What a great day, in the Trad Calendar for England! But these two martyrdoms seem to me in many ways to signal the cultural end of the Faith S Augustine had brought from Rome to Canterbury.
John and Thomas, I think, were two of the commonest names in late Mediaeval England. S John's popularity may relate to the Wool trade (Ecce Agnus Dei ...) and was certainly helped by the massively powerful Merchant Tailors' Company, whose patron he was.
'Thomas' reflects, surely, the cult of our Blissful Martyr. 'Becket' may have been a word for the Cornish Chough ... which would be why Cardinal Thomas Wolsey put a couple onto his (very Tudorly messy) shield. He turned out to have nailed his colours to a very dangerous mast!
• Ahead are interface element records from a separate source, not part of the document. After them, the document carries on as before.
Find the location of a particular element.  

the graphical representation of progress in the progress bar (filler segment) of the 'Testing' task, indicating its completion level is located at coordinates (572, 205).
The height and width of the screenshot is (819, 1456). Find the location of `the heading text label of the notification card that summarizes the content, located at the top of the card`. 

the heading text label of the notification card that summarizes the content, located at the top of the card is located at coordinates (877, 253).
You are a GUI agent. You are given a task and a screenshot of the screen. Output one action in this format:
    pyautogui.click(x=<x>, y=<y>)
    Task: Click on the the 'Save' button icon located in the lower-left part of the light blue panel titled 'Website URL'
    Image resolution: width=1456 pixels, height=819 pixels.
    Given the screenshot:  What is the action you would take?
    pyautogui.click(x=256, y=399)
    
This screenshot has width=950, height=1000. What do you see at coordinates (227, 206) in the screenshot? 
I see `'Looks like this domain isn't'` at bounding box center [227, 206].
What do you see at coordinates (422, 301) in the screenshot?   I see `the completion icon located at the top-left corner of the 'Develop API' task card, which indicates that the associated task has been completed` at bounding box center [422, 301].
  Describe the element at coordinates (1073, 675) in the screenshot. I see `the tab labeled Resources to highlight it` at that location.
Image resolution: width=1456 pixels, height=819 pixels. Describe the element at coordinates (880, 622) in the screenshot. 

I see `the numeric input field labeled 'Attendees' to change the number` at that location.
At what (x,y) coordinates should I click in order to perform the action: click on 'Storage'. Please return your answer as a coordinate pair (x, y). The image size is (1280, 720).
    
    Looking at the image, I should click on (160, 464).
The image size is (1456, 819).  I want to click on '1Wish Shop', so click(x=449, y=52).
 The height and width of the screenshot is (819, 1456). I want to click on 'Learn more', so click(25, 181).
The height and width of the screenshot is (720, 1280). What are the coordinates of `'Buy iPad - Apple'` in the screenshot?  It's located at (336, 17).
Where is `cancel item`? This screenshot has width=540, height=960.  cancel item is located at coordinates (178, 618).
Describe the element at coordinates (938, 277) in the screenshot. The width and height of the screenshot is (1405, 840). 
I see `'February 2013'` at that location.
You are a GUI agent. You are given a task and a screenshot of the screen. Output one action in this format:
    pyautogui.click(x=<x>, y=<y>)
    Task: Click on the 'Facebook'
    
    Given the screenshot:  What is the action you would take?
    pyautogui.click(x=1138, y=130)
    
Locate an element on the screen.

May Ss John and Thomas pray for the Holy Father, that he may regain physical health, and may resume the Petrine Ministry of safeguarding the Faith handed down through the Apostles, the Deposit of Faith.
I must say that I have yet to hear of a good reason why the names of two of the Evangelists, Matthew and John, proved so popular in English nomenclature from the middle ages through to today whilst the other two, Mark and Luke, were vanishingly scarce from at least the Reformation (but actually even before) until the middle of the 20th c. Elucidation welcomed.